Be the first to read our first Ebook!

In the Age of AutoML, we are all Data Scientists! | Artificial Intelligence (AI) has become increasingly essential to our daily routine lives.

PREDICTING A KAGGLE COMPETITION BASELINE: TITANIC SPACESHIP DATASET BY USING SMARTPREDICT PLATFORM

Published on May 31, 2022 by Niaina Tahiana A

Predicting a Kaggle competition baseline: Titanic SpaceShip dataset by using SmartPredict platform

Introduction :

In this tutorial, we will learn how to do prediction with a Kaggle competition baseline with the Titanic SpaceShip dataset. It consists of predicting whether a passenger was transported to an alternate dimension during the Spaceship Titanic's collision with the spacetime anomaly.  You can download this dataset at this link https://www.kaggle.com/competitions/spaceship-titanic/data. This dataset contains a set of personal records recovered from the ship’s damaged computer system. 

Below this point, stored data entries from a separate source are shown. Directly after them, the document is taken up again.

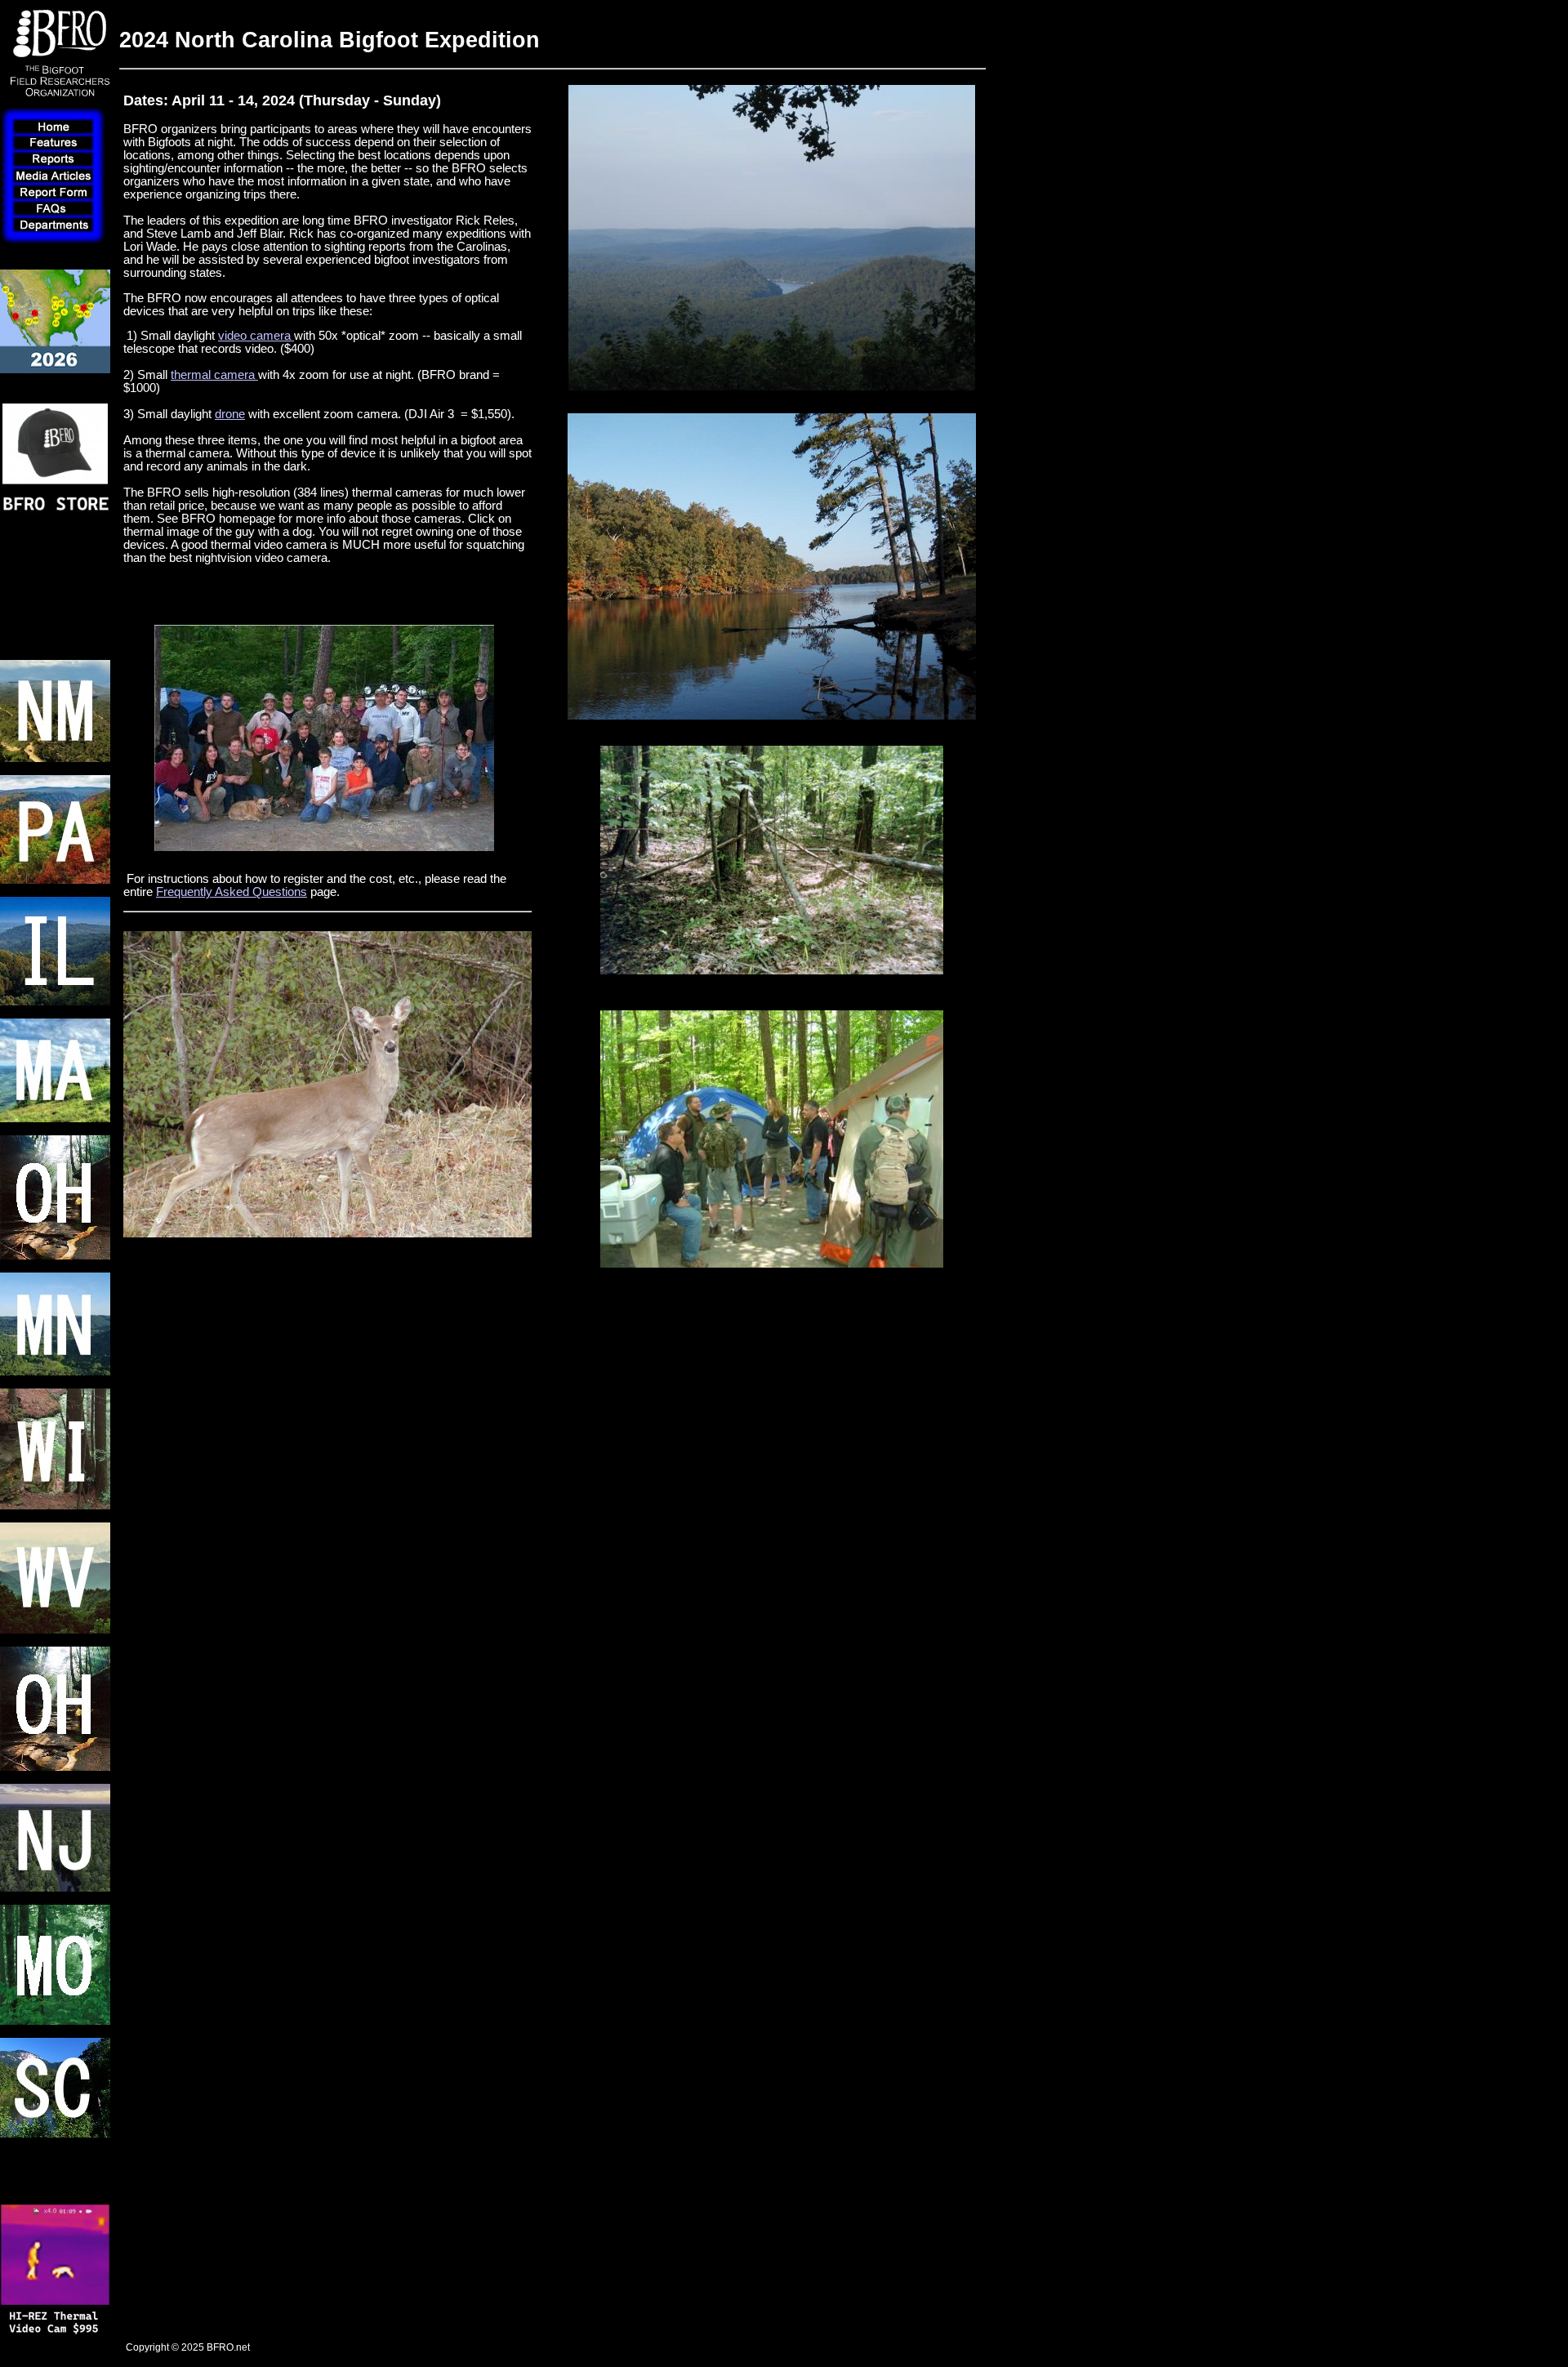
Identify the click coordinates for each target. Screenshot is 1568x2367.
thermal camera (214, 374)
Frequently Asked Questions (231, 891)
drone (230, 414)
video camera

With this use case, let us help you to explore the SmartPredict Platform, how to create projects, how to run projects, how to create predictions, etc … SmartPredict procures multiple features and functionalities useful for AI projects. It contains a drag and drops functionality and many modules for building projects.

Now, let’s get started :) 

Log in SmartPredict :

If you don’t have a SmartPredict account, you should sign up here https://cloud.smartpredict.ai/register-choice. But if you already have an account, you just sign in here https://cloud.smartpredict.ai/login.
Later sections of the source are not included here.